Cooperativity and backpropagation hypotheses.
(A) The cooperativity hypothesis (adapted from [40]). Collective activation curve of Na channels as a function of coupling strength λ (0: no coupling). When cooperativity is strong enough, collective activation becomes step-like: Na channels open all at once when a threshold voltage is exceeded. (B and C) The active backpropagation hypothesis (adapted from [39]). (B) When a spike propagates forward along an active 2 mm-long cylinder of 1 μm diameter (model), its onset becomes progressively sharper. (C) Onset rapidness as a function of distance from soma where the spike is measured, for three models all including a 50 μm long axon (1 μm diameter) and a soma: soma with the same diameter as the axon (“Uniform axon”), large soma (“Soma+Axon”), and large soma and dendrites (“Dend+Soma+Axon”).
Fig 5.
The compartmentalization hypothesis (B-F adapted from [31]).

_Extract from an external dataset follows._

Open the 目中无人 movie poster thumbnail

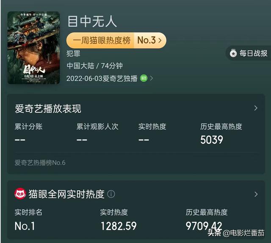[33, 48]
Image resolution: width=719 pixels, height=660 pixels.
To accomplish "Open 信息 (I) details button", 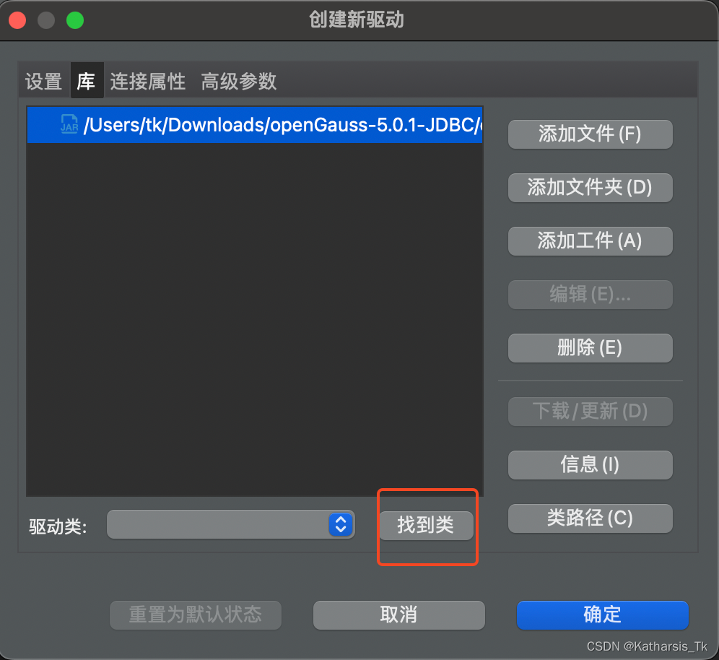I will [x=590, y=464].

(A) Dual-patch recording of an action potential in soma (black) and in the axonal initial segment (red) (digitized from [41]). (B) Electrical model of the soma and initiation site (Vs: somatic voltage; Va: axonal voltage; Ra: axial resistance). (C) A current injected close to the soma produces a linear depolarization between soma and injection point (bottom: voltage as a function of distance to soma). The depolarization is proportional to Ra, and therefore to distance (left: injection at 20 μm; left: at 40 μm). (D) Na current (red curve) and axonal current (black lines) as a function of Va when Na channels are placed at 20 μm (left) and 40 μm (right) away from the soma. The 5 lines correspond to Vs between-60 mV and-47.5 mV. (E) Proportion of open Na channels as a function of Vs, with Na channels at the soma (dark blue), at 20 μm (green), and at 40 μm (red) away from the soma. (F) Current-voltage relationship measured at the soma (same color code as in E).